Lotsenannahmepflicht: Gilt für Schifffahrtswege diese Pflicht, muss der Kapitän einen Lotsen an Bord nehmen. Die Schifffahrtsorganisation IMO (International Maritime Organisation) empfiehlt die Lotsenannahmepflicht für besonders geschützte Meeresgebiete. Doch erst, wenn die Anrainerstaaten sich einig sind und einen entsprechenden Antrag bei der IMO stellen, kann die Organisation diese Schutzmaßnahme beschließen.

Notliegeplätze: Umweltverbände fordern seit Jahren die Einrichtung spezieller Nothäfen, in die ein verunglücktes Schiff geschleppt werden kann, um die Verschmutzung auf offener See einzugrenzen. Zwar gibt es vor den deutschen Küsten einige, teils bundeseigene Notschlepper, die einen Havaristen in Sicherheit bringen können. In welchen Hafen, darüber entscheidet das Havariekommando in Cuxhaven bislang jedoch im Einzelfall. Das Havariekommando ist eine gemeinsame Einrichtung von Bund und Küstenländern, das im Katastrophenfall die Einsatzleitung übernimmt und die vorhandenen Kräfte bündelt.

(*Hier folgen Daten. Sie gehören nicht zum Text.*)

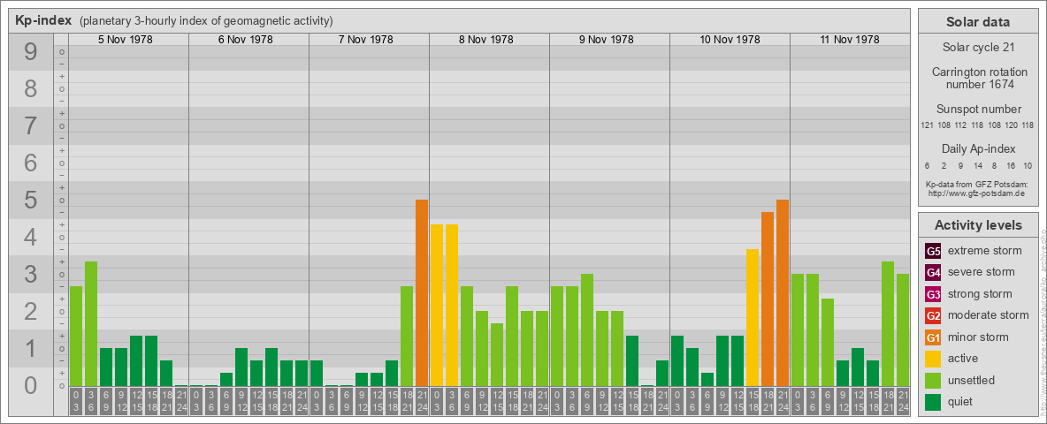Click the light green unsettled swatch
Viewport: 1047px width, 424px height.
pos(933,381)
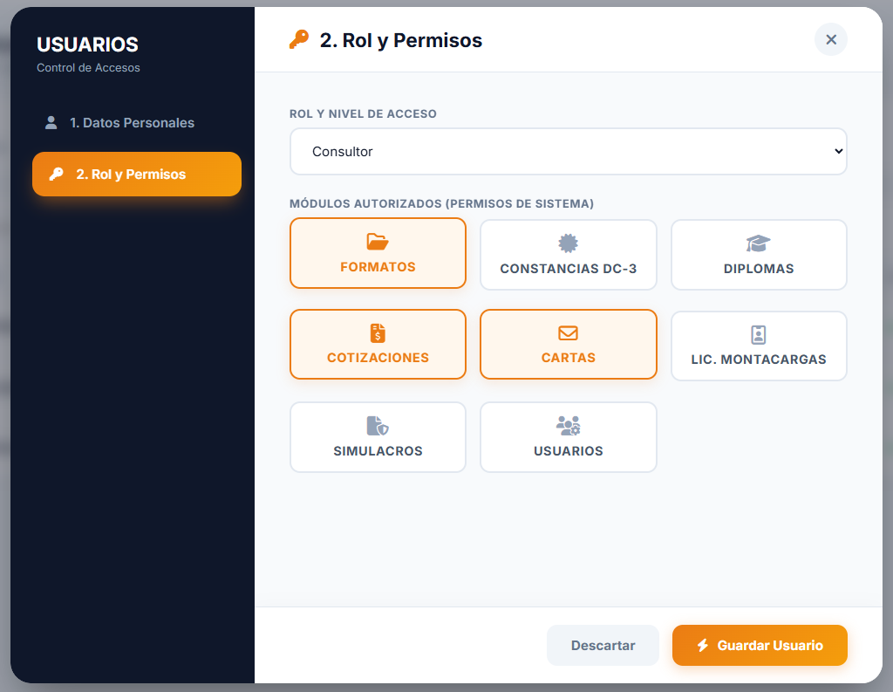Close the dialog with the X button

(x=831, y=39)
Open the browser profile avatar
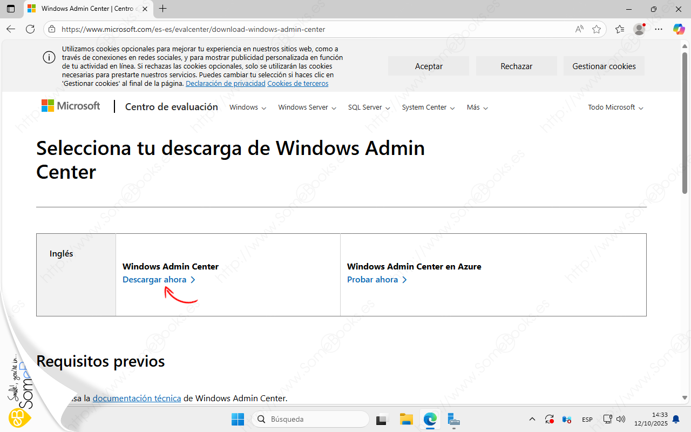This screenshot has height=432, width=691. point(639,29)
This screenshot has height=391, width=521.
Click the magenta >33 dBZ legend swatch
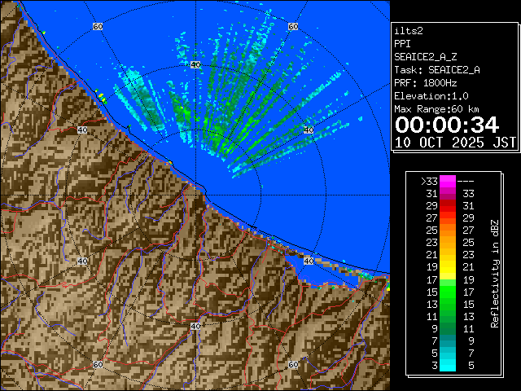coord(447,182)
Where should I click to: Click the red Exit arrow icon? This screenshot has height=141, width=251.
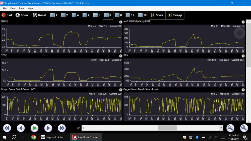point(4,15)
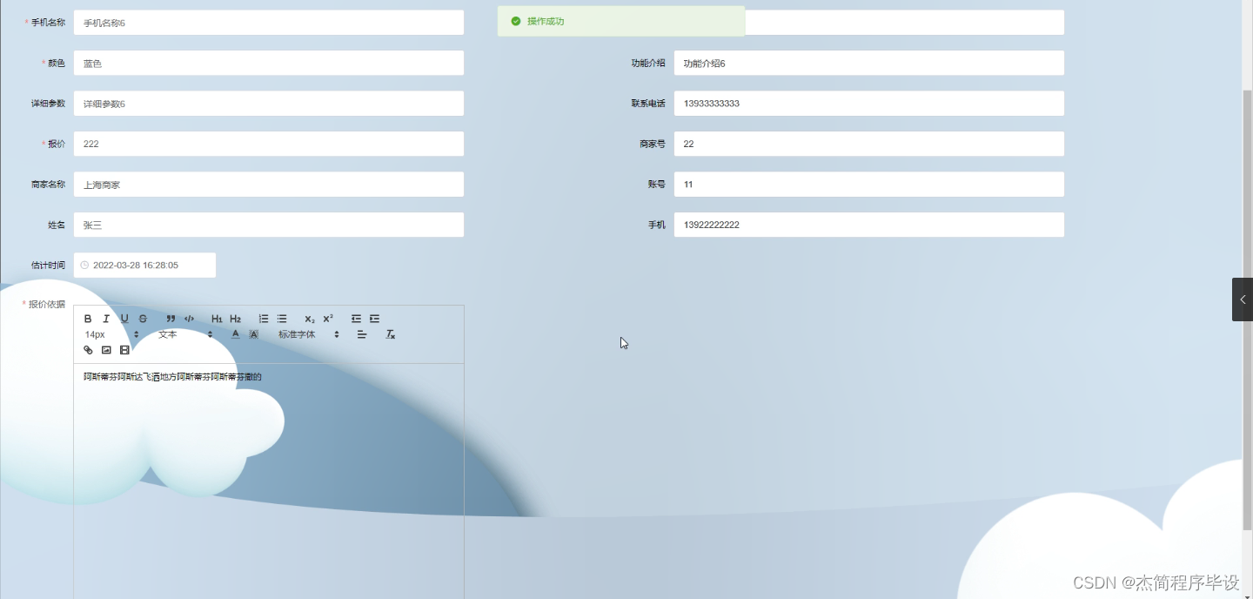Collapse the panel using the right-edge chevron
This screenshot has width=1253, height=599.
[x=1243, y=299]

Hafenstaatkontrolle: Eigentlich sind die verschiedenen Flaggenstaaten für ihre Schiffe selbst zuständig. In der Praxis erfüllen etliche von ihnen ihre Pflichten jedoch nicht ausreichend. Deshalb wurde 1982 die Hafenstaatkontrolle eingeführt, die dabei helfen soll, unsichere Schiffe in den angelaufenen Häfen zu erkennen. Weisen die Schiffe schwere Mängel auf, müssen sie an der Weiterfahrt gehindert werden. In Deutschland übernimmt die Seeberufsgenossenschaft die Kontrolle. Sie hat die Pflicht, innerhalb eines Jahres mindestens ein Viertel der Schiffe, die unter fremder Flagge einen Hafen in der Bundesrepublik anlaufen, zu inspizieren.

   
 

Unter fragwürdiger Flagge

Viele Reedereien lassen ihre Schiffe in sogenannten Billigflaggenländern registrieren, in denen sie keine oder geringe Steuern sowie niedrige Löhne zahlen müssen.

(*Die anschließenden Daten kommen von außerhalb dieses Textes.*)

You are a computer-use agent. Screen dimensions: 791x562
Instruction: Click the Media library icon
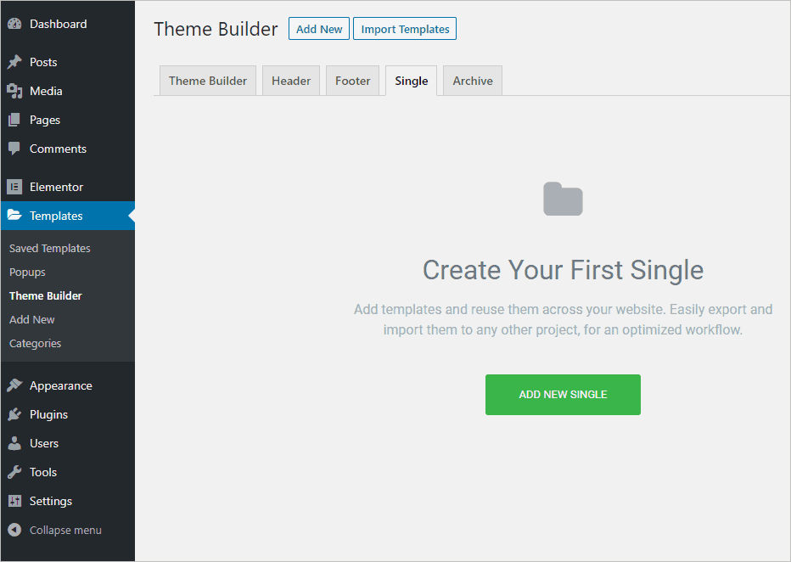[x=14, y=91]
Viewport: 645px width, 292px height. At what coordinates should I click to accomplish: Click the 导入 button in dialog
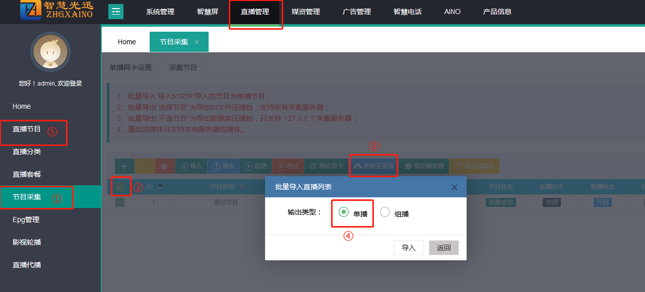[x=408, y=248]
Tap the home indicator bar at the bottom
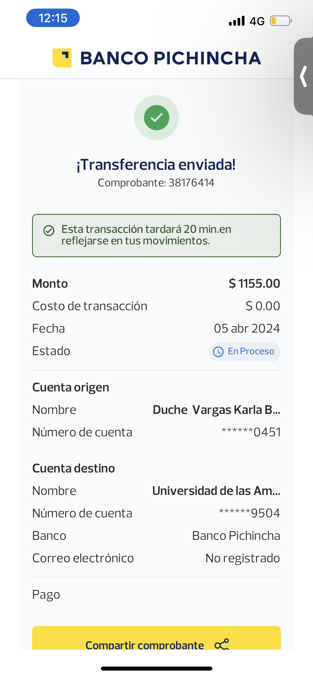 tap(157, 668)
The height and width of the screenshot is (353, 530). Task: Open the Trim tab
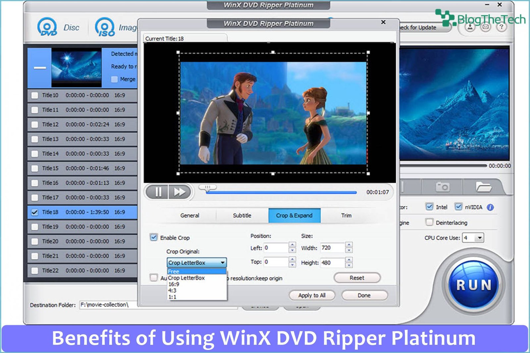tap(346, 216)
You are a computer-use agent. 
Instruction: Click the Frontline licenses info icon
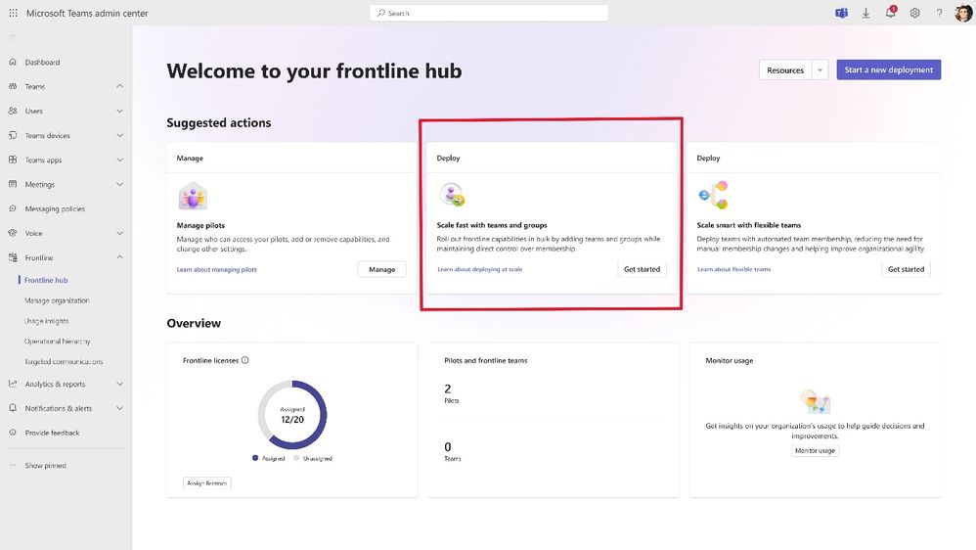(x=245, y=360)
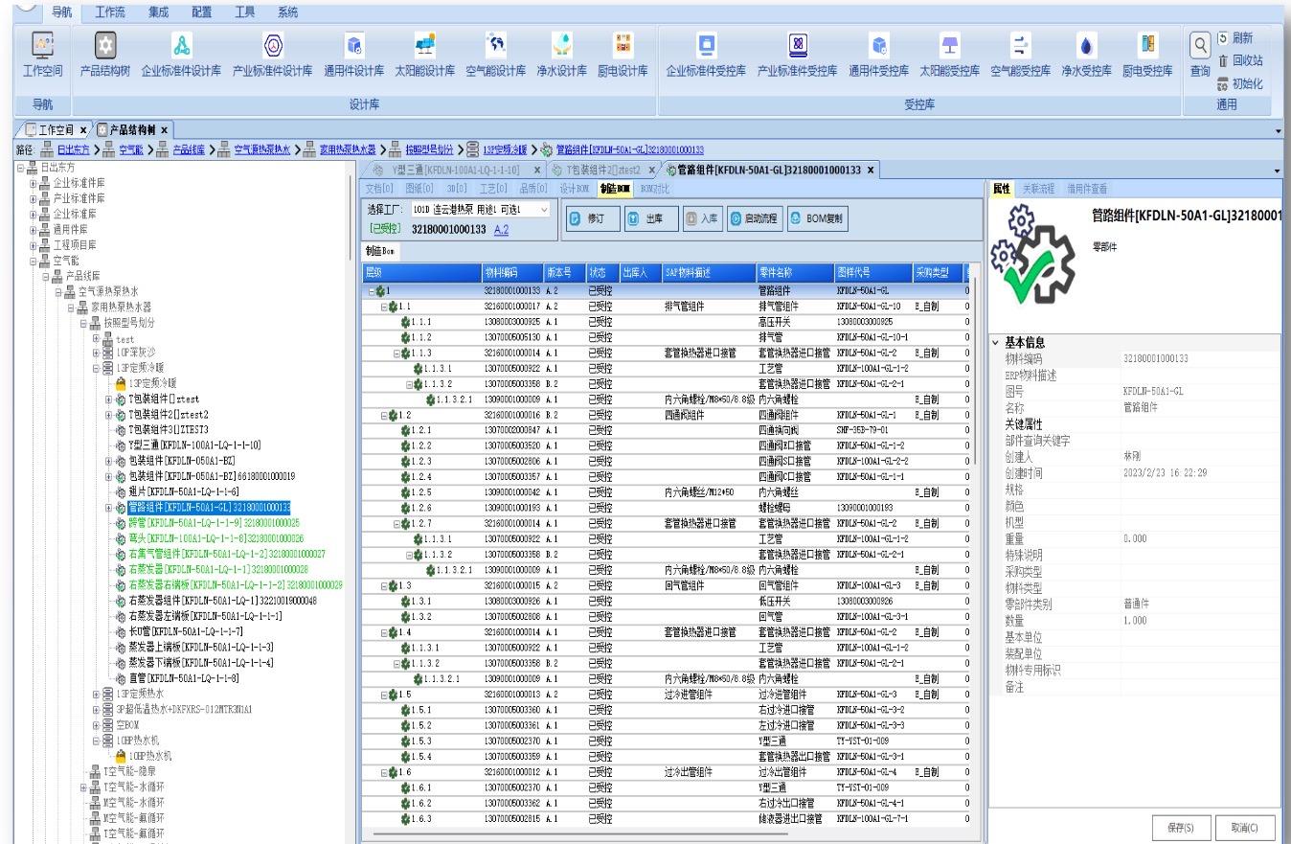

Oftmals sind die Matrosen mangelhaft ausgebildet, sprechen beispielsweise kein Englisch, so dass sie nicht mit der Besatzung anderer Schiffe oder mit Lotsen in den Häfen kommunizieren können. Zudem befinden sich einige der Tanker unter Billigflagge in einem zweifelhaften technischen Zustand. Zwar unterliegen auch sie den internationalen Standards der International Maritime Organization (IMO). Die Einhaltung dieser Standards überlassen die Reeder meistens privaten Gesellschaften, die ihre Aufgabe oftmals nicht allzu genau nehmen, um ihre Auftraggeber nicht zu verärgern. Die Haupt-Billigflaggenländer sind Panama, Liberia, Bahamas, Malta und Zypern. Etwa ein Drittel der weltweiten Tankerflotte ist in Panama und Liberia registriert.

Der alltägliche Schmutz

Wissenschaftler unterscheiden zwischen akuter und chronischer Ölverschmutzung unserer Meere – dabei nimmt die schleichende Verölung den weitaus größeren Anteil ein.

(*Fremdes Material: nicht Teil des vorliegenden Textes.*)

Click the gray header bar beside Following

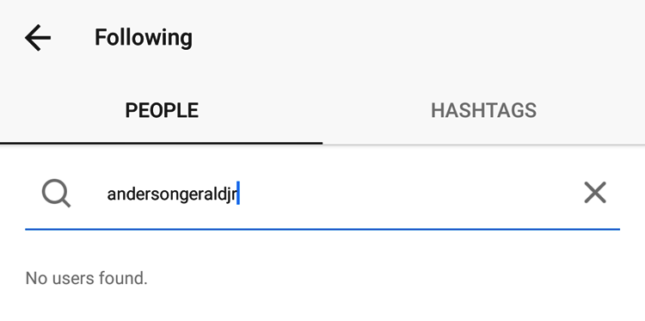point(411,38)

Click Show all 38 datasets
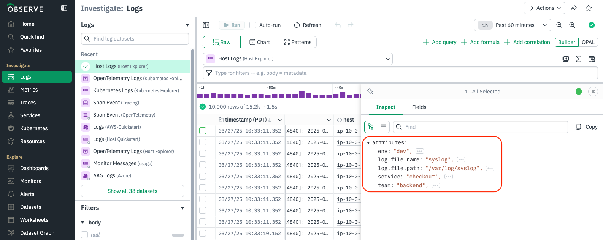[x=132, y=191]
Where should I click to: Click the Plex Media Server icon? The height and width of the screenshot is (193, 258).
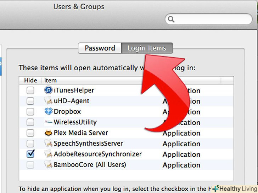coord(49,133)
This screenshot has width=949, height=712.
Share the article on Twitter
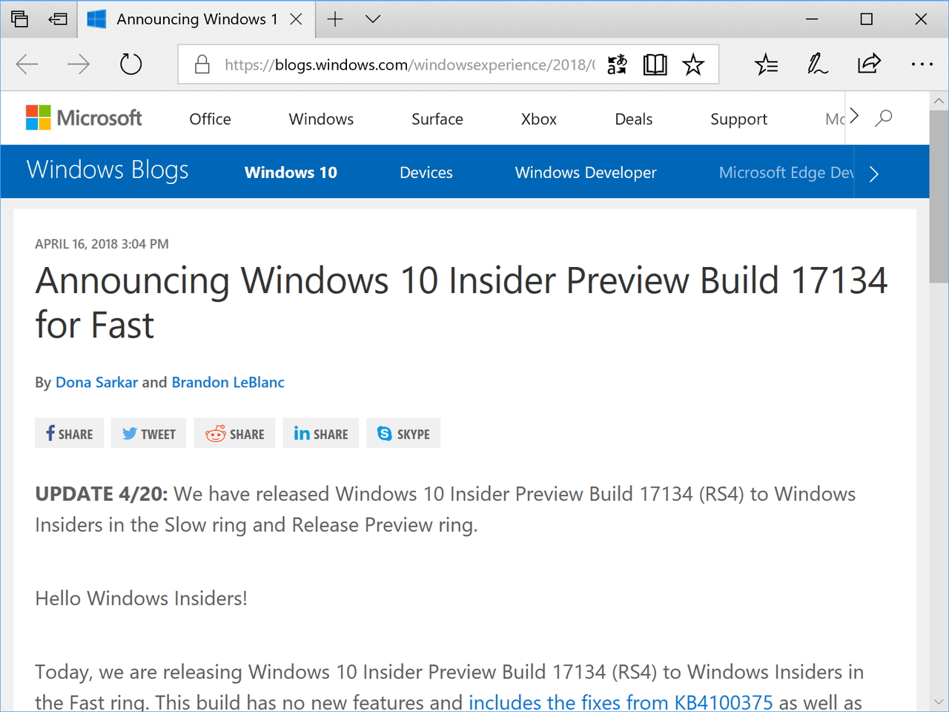pos(148,433)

Fatalerweise macht die chronische Verschmutzung keine großen Schlagzeilen und geht weitgehend unbeobachtet von der Öffentlichkeit vonstatten. Nach Angaben des Bremer Umweltvereins Aktionskonferenz Nordsee fließen jährlich mehr als drei Millionen Tonnen Öl in die Weltmeere, darunter 13 Prozent aus verunglückten Tankern. Der Rest gelangt über den Normalbetrieb von Schiffen und Ölbohrinseln in die See. Allein das illegale Reinigen von Tanks und Laderäumen spült pro Jahr 600000 Tonnen Öl ins Meer. Hinzu kommen Verschmutzungen aus Raffinerien und kommunalen Abwässern sowie aus natürlichen Quellen, zum Beispiel aus Lecks bei geologischen Unterwasserformationen. In die Ostsee gelangen auf diese Weise jährlich 60000 Tonnen Öl, in die Nordsee bis zu 100000 Tonnen. Untersuchungen haben ergeben, dass mittlerweile bis zu 8000 Quadratkilometer Nordseeboden verschmutzt sind – eine Fläche zweimal so groß wie das Saarland.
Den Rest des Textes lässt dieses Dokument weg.